I didn't get to see St Kilda much in person when I was a kid. Until 1993, I attended Amateur Football every Saturday, so unless the game was early or late in the season, or not on a Saturday, I didn't go. However, I was there in 1992 on the Queens' Birthday, when St Kilda beat Collingwood. We were 11 points down half way through the last quarter, and I wanted to go home. That was the last time I ever actually wanted to leave a game early.

Later that year we beat Collingwood again in a final. In an extremely even year, Collingwood had finished equal 1st but 3rd on percentage, so played a knock-out final against the Saints. Again, I wasn't there, cheering on my beloved Brunswick to a E Section Premiership on the same day. The game marked an arrival to many a football fan's psyche about the man Darrell Baldock insisted on calling "Rodney" for six months before finally learning his name. He had 34 touches and was best on ground. Peter McKenna called the game for Channel 7 - one of the first of the football pundits to hop on the Harvey bandwagon.

Harvey had had three 40+ possession games in 1992, and would win his first St Kilda Best and Fairest. However, up until 1996, in my estimation, he always suffered in comparison to his on-ball teammate Nathan Burke.
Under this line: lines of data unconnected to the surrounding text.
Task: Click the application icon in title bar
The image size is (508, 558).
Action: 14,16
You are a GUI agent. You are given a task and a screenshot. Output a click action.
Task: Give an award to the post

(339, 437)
Burke almost won a Brownlow in 1996, with Burke, Harvey and Stewart Loewe sharing 54 Brownlow votes between them.

It was in 1997 that he exploded. I saw a few more games in person in 1997 - 6 in fact - and Harvey was at his best. In two matches at Football Park he had 83 possessions. His first three games against Port Adelaide would reap 113 possessions and 9 Brownlow Votes.

In the Grand Final he would collect 36 possessions and a goal with suspected broken ribs. He had 106 possessions during the finals series in 1997, but the finals performer tag has never stuck.
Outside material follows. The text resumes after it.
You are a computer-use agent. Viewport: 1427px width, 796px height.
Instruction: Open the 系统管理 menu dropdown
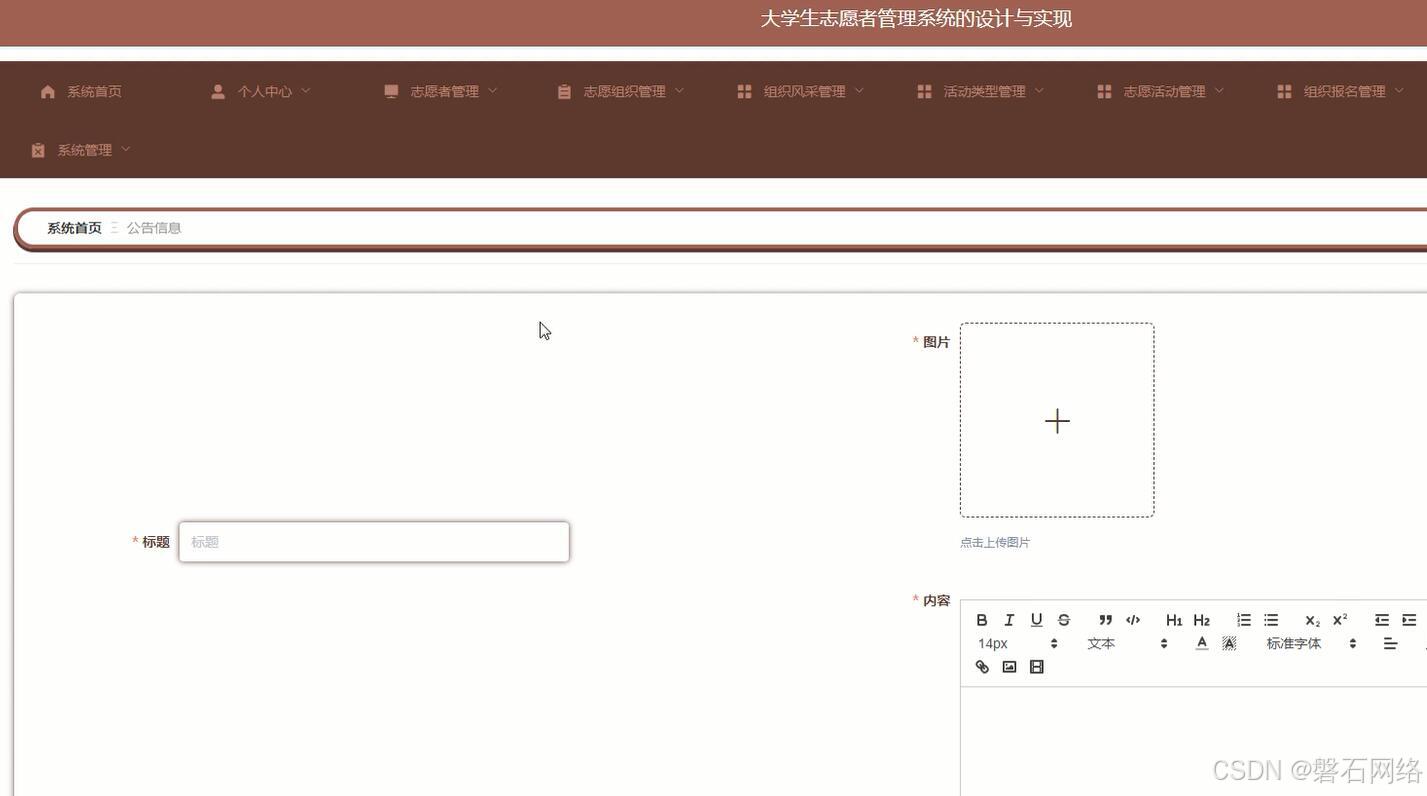click(x=85, y=149)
My favourite memories of Harvey are varied. The Qualifying Final against Adelaide in 2005, which I call "The Harvey Game". His 250th, when a massively undermanned and inexperienced St Kilda side beat Richmond, who had been a win away from a Grand Final the year before, and Harvey was best on ground.

It has all been said about Harvey, so I won't go on. To say he is the greatest Saint is fairly accurate. You could certainly argue others. Only Baldock and Barker are held in the same regard by St Kilda supporters.
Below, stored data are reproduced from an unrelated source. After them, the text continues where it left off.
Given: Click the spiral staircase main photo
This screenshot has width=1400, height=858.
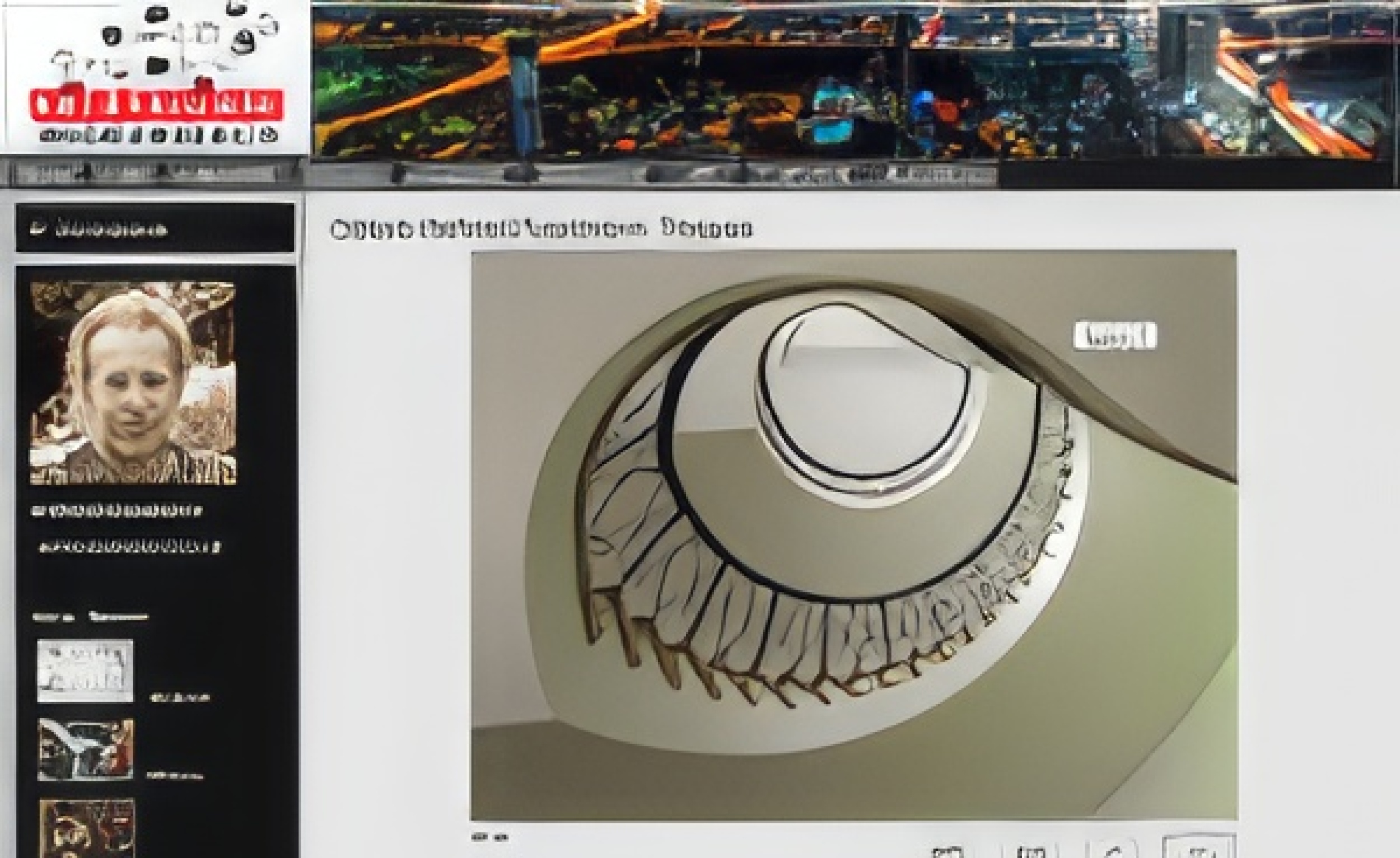Looking at the screenshot, I should pos(854,536).
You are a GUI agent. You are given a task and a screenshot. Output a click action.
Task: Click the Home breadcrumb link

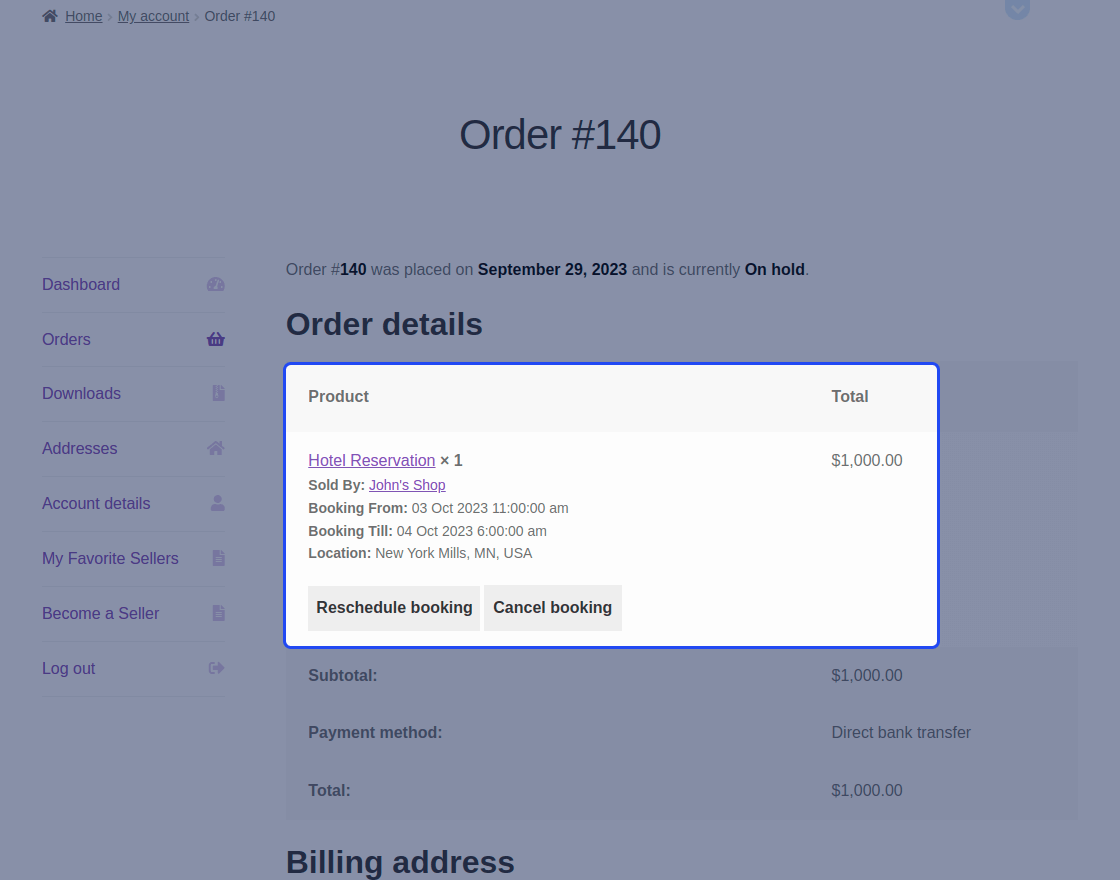[x=84, y=16]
It was another memory from a Richmond game that I'll leave you with. Last year, Robert Harvey played his 350th game in Perth against West Coast. The Saints had a tremendous win, but most Saints supporters weren't at the game, and not many more saw the game as it was not on free-to-air television.

So we had the opportunity to pay tribute to the man the next week against Richmond, in his 351st game. Harvey would collect 28 possessions and a Brownlow vote, but towards the end of the game he sprinted across the length of the half-forward line to make a spoil right in front of where my mother and I have sat for eight years, on the flank, Spencer St side of Telstra Dome.

Now, with the current trend of rotations and interchanges, it was Harvey's turn to head for the bench, straight after the spoil, and Harvey knew it. After picking himself up from the ground he began to sprint to the bench on the other side of the ground.

I was the first person to realise he was going off, probably for the remainder of the game. So I stood up and began to applaud him as he ran towards the bench; his familiar hair bouncing in the artificial sunlight. Slowly, but surely, I was joined by everyone in our section, which we like to feel is a poor imitation of the Moorabbin's famous animal enclosure. After he had left the field and we re-took our seats, my mum confessed to having a lump in my throat. I did too.

I cried when Stewart Loewe retired. Nearly a year later when Nathan Burke called it a day I didn't cry, partly because we had won by 80 points, partly because I had been concussed playing football earlier in the day. But I know I will be crying when Harvey walks off the field for the last time. Probably after we are knocked out of the finals at some stage, but hopefully, after Harvey holds aloft the premiership cup after his 384th and final game. I can dream, can't I?